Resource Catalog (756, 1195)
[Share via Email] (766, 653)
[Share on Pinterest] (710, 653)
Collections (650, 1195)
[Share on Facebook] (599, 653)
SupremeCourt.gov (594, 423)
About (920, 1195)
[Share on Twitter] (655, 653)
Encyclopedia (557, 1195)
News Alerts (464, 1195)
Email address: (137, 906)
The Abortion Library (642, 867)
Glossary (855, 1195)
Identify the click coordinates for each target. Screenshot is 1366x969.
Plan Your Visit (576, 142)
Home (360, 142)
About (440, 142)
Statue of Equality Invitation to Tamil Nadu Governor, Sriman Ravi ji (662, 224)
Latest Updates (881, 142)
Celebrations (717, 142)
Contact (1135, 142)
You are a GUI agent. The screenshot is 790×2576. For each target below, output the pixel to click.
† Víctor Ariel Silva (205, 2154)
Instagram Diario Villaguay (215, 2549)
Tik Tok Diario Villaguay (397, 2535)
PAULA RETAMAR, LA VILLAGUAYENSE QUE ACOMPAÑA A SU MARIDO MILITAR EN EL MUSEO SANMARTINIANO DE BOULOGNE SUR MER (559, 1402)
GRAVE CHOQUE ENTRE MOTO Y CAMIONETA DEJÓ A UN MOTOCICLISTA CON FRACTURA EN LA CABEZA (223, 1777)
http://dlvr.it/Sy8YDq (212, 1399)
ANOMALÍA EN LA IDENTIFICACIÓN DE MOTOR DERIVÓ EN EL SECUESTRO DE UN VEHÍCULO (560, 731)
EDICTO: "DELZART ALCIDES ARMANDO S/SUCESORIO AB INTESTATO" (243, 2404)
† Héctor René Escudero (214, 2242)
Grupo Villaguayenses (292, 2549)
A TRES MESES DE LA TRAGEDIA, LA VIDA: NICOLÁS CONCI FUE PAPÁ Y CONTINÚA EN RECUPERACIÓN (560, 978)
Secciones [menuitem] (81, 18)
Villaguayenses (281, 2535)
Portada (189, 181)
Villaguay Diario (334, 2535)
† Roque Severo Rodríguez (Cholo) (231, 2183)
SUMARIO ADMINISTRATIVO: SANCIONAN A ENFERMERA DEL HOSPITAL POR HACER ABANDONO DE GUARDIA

+ + + + +

Could you return all lines from the data above that contain the string "Villaguayenses"?

Grupo Villaguayenses (292, 2549)
Villaguayenses (281, 2535)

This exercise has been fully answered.